1860s
THE ENGLISH SURGEON JOSEPH LISTER, influenced by Louis Pasteur’s work on infectious agents, uses carbolic acid directly on wounds and surgical dressings, preventing most post-operative infections.

 

 

1881
STAPHYLOCOCCUS IS IDENTIFIED AS A CAUSE of wound infection by the Scottish surgeon Sir Alexander Ogston, who named it for the grape-like clusters (in Greek, staphyle) he observed under the microscope.

 

 

1884
STAPHYLOCOCCUS AUREUS IS ISOLATED BY German scientist Anton Rosenbach, who grows the two strains, S. aureus (“golden staph,” for the golden colonies it grows on bacterial media) and S. albus (white colonies), in pure culture.

 

 

1930s
A “COAGULASE” TEST ENABLES SCIENTISTS TO detect a plasma-coagulating enzyme secreted by S. aureus, still the most common cause of wound infections in hospitals. Coagulase-positive staph is the most virulent strain.

 

 

1941
THE MORTALITY RATE OF S. AUREUS bacteremia is reported as 81% in a Boston hospital. The same year, a British policeman seriously ill with S. aureus is cured by penicillin.

 

 

1940s
WIDESPREAD USE OF BENZYLPENICILLIN cures many staph infections.

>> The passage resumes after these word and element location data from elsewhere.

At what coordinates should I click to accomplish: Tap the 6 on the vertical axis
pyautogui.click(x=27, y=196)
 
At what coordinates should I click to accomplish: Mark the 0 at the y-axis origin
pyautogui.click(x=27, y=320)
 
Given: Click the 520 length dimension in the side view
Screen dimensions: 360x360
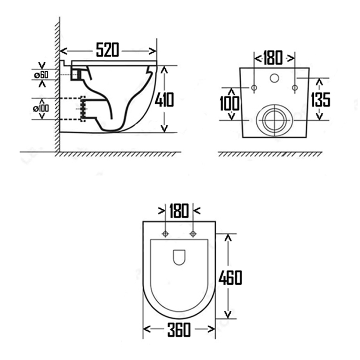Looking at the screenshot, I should click(107, 50).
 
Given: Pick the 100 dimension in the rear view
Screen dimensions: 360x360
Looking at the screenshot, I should click(230, 104).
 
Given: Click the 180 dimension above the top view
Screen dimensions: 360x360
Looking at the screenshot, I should click(179, 211).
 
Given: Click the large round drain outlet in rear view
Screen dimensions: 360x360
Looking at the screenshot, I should click(274, 120).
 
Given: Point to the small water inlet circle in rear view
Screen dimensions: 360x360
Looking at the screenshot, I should click(274, 78).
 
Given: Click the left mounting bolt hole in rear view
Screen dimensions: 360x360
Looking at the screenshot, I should click(254, 87).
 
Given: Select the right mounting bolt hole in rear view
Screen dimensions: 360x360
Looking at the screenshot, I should click(295, 87).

But having a “cure” leads to lapses in antiseptic and aseptic protocols. By the late 1940s, penicillin-resistant staph outbreaks begin to occur.

 

 

1959
WHEN PENICILLIN PROVES NO LONGER able to control staph infections, a new drug, methicillin, is developed. Introduced in Europe, it has a short-lived usefulness as the bacterium evolves to resist it.

 

 

1961
ETHICILLIN-RESISTANT S. AUREUS, NOW known as MRSA, is detected in a British hospital; during the next 10 years, multidrug-resistant staph becomes widespread in Europe, Australia and the United States.

 

 

1970s
DENMARK, THE NETHERLANDS, AND OTHER European countries establish stringent infection-control regulations; MRSA rates begin to drop there while holding steady or climbing in the United States and Britain.